_Text shown_
BEGIN

Netsurfing (apparently that's the term these
'cyberfreaks' use) through the vast web of the system, one
of the Corpus Christie lads came across a page set up
by a Hull City fanzine (he doesn't say which one), but more
pertinently he also discovered a message from someone who
said he was into the non-League game. So he replied saying
he was a Morecambe supporter, only to find the reply to his
reply was 'I hate *¢#¡>¿ pathetic
skinny Shrimpy ß@$*@®¶$!' 'Yes, you've guessed,'
he wrote, 'a Barrow fan!' (probably Vinnie. Ed.)
So the net seems to have come a long way from its old
image of a load of nerds and dweebs debating the finer
points of Star Trek and on the face of it, would appear
ideal for a fanzine like Give 'Em Beans! But before
any of you technopunks out there get too excited the whole
point of this article is to tell you that we're not going on
the net and we have four perfectly good reasons why
not...
- We don't understand it. The only way I can
picture all this information being stored is in some big
computer at the end of a phone line, but I guess that
can't be right. So where is this Internet, anyway? When
you download stuff, where does it go? And when you call
it up, where does it come from? Who erases stuff that's
out of date, or does it just sort of hang around for
ever?
- We can't afford it. With the initial outlay
for the modem just to get connected and the additional
phone bills, I would imagine the cost of being on-line
soon mounts up. Presumably there's also some sort of
subscription rate for the net itself. I can't afford all
that from my household budget and with our extra costs of
late, there's no way I would expect Beans! to
shell out for it.

END

_Actions to take_
1/ According to the fanzine article about going online, how many reasons does the magazine have for not going on the net?
2/ Continue the fanzine article about staying off the Internet, picking up after its final sentence.
The records play no part in what follows; only the fanzine article matters.

_Data under study_
BEGIN

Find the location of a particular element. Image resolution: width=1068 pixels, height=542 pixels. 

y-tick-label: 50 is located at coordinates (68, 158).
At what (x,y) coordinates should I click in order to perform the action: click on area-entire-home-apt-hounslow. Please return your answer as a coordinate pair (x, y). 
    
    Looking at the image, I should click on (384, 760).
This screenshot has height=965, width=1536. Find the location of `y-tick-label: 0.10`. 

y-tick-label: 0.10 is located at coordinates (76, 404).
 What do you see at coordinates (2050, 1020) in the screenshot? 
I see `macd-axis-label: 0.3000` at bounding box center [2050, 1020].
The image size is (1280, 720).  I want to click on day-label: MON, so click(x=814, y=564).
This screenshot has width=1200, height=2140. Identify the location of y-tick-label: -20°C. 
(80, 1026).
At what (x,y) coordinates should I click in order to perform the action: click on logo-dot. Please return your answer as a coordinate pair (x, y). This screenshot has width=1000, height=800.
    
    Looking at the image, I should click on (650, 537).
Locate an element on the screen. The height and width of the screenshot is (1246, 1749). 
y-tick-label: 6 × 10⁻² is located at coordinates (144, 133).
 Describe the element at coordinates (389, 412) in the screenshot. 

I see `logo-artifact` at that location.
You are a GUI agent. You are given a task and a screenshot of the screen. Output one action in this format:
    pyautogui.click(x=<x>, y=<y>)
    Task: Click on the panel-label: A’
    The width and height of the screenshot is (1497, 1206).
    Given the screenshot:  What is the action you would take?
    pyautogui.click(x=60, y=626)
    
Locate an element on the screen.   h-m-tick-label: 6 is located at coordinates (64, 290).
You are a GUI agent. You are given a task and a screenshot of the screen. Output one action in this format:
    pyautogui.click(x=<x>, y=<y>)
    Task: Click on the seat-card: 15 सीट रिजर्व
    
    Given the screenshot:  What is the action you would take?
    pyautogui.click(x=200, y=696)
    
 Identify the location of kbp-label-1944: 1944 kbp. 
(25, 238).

END

_Answers per task_
1/ Four.

2/
- We don't know anyone who is connected up to
it. There may well be millions of subscribers
worldwide, but how many of you either have or have access
to a computer that's wired up to the net? Exactly! Since
Give 'Em Beans! is aimed primarily at Barrow
supporters, it would defeat the whole object of the
exercise if we were to divert some of our attention into
a medium that most of you don't have the means to
access.
- It probably wouldn't work on our machine
anyway. The Beans! computer is a cranky old
slow secondhand Mac SE with 1Mb RAM and a 20Mb hard disk.
With specs like those we're lucky to run even the
rudimentary graphics you see from time to time in
Beans! The early Macs are famously unfriendly with
anything but other Macs and though it is still the
machine for DTP and graphics, all the real stuff seems to
happen in the PC compatible world of DOS and
Windows.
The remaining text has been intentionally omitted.